I graduated with distinction. I’m not telling you that to be boasty. I am telling you that because as I sat there, during the tail-end of the ceremony, looking at my degree, I realized that pretty much never in my life will it matter to anyone if I graduated with distinction or not. With the exception of you readers, no one will even ever know. But what I realized then is that will know. I will always know. And it’s not so much that I feel excessively proud of the with distinction but what I would feel is disappointment if I didn’t have it, because I would know, then, for me, that I could have worked harder. And what a waste it all would have been if I had just sort of floated through university, not really challenging myself, not really putting in the extra effort to do as well as I could. So I am telling you in case you’re in a position where you could put in a little more effort, just so you know how it feels when you actually get your degree. You are the only person who will care if it says with distinction or if there is nothing written after your degree announcement. But if you’re like me you will discover that you actually do care. Just don’t find out you care too late.

More than just about any experience in my life, with the exception of hanging out with my family, I have loved being at VIU. I loved learning here. I loved the people I met. I loved the content that I learned. I loved taking classes that freaked the hell out of me; I loved worrying I was going to flunk out and then not flunking out! I loved my professors. I loved the promise you feel when you’re in university; when in university, you look forward to a world that seems unimaginable in its vastness. I could do this, or this, or even this! You don’t know where you are going to end up in geography or in career. It is a magic time, and I loved every second of it.

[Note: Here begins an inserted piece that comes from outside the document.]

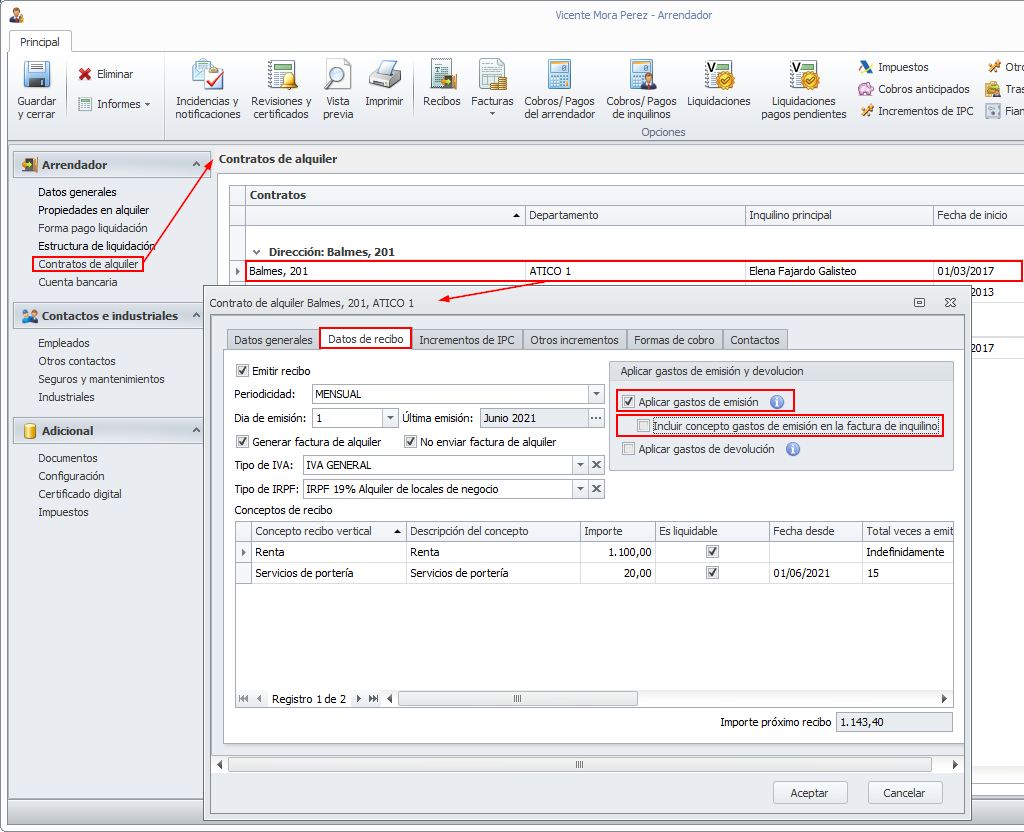Click the Aceptar button
The image size is (1024, 832).
810,793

Thank you, fellow students and thank you, professors. You all were so wonderfully patient and tolerant of me. Thank you, readers. I would get stopped by people I didn’t know in the library, or as I was wandering across campus. I read your blog, someone would say. That was always incredibly nice. But mostly, mostly, thank you, VIU. Thank you for existing. Thank you for the awesome people, the endless stairs, the promise, the hope, and the experience. I really did love absolutely every second of it. It’s been a marvelous three and a half years.